Meeting in class. Present: Scott, Sean, Tom. Brett and Sarah joined for parts as well.
Tom fit correllograms for species abundances, taking the mean abundance over time. Found an interesting relationship; high local variance (low distance), declining to negative covariance for intermediate distance, then going up above zero for larger distances.
This could be reflective of the biology of the saddle; points on the edge of the saddle may be more similar due to their slope. Brett says periodic structure sometimes occurs when there's some sort of spatial pattern like this.
But, are these correlations spurious? Correlogram has white and black circles - are black circles statistically significant correlations?

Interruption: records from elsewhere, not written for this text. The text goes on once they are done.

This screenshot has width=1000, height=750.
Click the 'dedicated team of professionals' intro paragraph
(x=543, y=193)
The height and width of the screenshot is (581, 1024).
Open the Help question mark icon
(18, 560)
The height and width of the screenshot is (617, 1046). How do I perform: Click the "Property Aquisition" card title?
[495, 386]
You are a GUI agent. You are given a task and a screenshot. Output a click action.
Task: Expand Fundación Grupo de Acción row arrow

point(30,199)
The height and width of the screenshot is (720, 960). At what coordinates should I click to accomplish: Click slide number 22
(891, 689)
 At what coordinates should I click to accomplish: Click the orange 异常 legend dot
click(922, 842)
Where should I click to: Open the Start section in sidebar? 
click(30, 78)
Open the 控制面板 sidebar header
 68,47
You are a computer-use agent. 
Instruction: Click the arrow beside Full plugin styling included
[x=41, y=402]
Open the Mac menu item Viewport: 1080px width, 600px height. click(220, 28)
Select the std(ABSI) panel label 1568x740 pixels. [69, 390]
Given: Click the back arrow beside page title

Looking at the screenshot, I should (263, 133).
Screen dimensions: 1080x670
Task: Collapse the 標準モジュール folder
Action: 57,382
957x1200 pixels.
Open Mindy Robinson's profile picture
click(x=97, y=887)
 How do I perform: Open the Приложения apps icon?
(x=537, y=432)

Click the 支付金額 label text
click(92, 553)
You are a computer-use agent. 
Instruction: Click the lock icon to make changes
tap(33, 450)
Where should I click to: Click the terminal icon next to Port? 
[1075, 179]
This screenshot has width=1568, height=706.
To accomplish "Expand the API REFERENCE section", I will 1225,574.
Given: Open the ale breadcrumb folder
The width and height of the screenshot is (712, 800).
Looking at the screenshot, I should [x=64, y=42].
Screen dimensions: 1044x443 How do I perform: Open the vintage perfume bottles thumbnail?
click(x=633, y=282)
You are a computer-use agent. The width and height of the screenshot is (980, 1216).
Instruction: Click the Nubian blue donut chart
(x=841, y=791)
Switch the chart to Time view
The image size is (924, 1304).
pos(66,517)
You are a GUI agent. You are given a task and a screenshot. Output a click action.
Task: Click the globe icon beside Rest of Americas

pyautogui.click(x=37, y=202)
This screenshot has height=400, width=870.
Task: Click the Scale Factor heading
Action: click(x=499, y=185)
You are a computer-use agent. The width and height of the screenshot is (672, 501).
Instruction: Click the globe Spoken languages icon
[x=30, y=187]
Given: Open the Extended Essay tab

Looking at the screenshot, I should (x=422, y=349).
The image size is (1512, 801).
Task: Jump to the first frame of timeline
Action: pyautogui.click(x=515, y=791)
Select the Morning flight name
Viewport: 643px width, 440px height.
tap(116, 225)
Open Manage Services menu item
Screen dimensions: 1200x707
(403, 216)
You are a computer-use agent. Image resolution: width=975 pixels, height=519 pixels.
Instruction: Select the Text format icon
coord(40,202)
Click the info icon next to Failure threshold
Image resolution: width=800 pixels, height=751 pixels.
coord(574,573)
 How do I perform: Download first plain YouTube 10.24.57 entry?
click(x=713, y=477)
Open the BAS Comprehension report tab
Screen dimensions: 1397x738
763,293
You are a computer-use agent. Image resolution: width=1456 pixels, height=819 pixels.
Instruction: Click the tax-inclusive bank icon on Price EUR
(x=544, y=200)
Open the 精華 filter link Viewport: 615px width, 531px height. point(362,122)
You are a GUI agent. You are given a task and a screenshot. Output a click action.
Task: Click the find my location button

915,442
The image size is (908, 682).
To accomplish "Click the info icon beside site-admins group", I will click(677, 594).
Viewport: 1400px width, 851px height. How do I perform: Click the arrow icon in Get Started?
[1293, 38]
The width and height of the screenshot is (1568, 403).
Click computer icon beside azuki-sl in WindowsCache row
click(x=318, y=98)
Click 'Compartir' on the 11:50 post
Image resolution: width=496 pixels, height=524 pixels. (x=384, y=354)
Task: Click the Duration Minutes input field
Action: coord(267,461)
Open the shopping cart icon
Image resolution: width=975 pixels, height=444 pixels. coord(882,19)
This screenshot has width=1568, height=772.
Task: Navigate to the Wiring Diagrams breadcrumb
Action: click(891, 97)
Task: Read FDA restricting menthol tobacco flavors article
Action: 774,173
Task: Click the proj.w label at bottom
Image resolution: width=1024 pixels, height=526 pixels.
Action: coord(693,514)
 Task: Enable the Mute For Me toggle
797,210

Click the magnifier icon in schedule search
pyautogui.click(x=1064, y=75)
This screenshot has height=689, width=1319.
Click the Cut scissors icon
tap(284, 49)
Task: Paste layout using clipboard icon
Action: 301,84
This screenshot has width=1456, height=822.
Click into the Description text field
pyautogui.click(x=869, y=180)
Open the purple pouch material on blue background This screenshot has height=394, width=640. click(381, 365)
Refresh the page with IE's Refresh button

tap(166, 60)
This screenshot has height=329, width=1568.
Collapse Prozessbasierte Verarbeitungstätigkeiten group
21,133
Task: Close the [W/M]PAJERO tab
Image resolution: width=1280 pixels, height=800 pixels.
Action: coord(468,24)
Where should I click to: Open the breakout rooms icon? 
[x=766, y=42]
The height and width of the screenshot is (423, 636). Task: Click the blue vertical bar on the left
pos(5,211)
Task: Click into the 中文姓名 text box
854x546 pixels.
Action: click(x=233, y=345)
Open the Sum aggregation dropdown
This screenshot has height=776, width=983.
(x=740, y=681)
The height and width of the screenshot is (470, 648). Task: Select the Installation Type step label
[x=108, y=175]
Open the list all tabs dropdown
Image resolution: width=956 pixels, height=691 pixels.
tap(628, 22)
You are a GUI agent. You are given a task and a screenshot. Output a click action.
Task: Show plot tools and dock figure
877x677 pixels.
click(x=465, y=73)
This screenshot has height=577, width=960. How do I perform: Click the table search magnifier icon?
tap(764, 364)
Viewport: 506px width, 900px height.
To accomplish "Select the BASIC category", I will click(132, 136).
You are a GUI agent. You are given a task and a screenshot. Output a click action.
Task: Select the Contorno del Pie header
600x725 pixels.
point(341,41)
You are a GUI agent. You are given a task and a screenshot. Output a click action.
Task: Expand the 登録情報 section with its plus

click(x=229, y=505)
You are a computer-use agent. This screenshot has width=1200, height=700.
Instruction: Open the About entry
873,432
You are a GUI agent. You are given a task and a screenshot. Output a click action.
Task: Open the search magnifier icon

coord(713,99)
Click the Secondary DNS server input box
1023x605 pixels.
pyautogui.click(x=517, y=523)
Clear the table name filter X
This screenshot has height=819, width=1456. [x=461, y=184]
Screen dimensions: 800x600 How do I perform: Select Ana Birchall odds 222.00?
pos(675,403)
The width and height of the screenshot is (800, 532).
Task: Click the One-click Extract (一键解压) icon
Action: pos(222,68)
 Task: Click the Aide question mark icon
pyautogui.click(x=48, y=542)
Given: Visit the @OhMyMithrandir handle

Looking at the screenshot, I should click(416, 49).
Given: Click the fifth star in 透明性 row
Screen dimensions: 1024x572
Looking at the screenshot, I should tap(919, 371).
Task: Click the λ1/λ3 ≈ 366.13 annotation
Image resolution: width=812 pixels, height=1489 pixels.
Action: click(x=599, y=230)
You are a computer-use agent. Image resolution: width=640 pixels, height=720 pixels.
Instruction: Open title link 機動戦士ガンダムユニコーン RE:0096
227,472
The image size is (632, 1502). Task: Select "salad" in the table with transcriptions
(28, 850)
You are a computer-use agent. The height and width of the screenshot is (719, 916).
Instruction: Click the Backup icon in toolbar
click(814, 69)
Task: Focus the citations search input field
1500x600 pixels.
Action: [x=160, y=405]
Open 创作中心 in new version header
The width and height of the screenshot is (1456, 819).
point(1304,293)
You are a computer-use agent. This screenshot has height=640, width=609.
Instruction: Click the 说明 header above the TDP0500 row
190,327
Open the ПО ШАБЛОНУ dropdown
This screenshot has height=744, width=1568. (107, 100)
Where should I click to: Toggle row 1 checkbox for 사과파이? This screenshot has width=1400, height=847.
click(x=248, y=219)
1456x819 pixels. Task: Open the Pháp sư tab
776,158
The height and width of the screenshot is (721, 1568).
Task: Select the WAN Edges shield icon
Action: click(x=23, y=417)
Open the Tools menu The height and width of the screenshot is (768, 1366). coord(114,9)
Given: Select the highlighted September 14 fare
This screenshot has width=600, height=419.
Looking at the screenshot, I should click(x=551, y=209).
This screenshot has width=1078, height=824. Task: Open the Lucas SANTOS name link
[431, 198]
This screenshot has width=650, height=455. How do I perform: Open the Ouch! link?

Tom will continue looking into spatial variance and covariance looking forward. This could be useful in variance partitioning.
We had been thinking previously about using vegetation classes in analysis. Is there a good way to do this? Part of the concern is that it's circular; use abundances of a species to determine the vegetation class, then use the vegetation class to determine abundances. It's not statistically rigorous.
Brett says that we could consider determining vegetation classes by removing observations of each of our focal species. This is still a little bit strange - there's some conflation of cause and effect here. But, for building predictive models, cause and effect is less important.
Here, the surrounding community type could even be a predictor. E.g., see what the mean change/vegetation type is per each of the vegetation classes. Alternatively, these could be used as a unit of prediction, e.g., what is the change in Deschampsia within dry meadow communities compared to others?
Could abiotic factors be used to fit these? We aren't sure how this would be done; Marko's paper did not do this.
See Sean's idea about vegetation classes in analysis below.
We had considered fitting a single multinomial model rather than several indiviual species models. This handles the fact that when one species goes up in abundance, other species are likely due to go down due to the fact that there are only 100 samples per plot.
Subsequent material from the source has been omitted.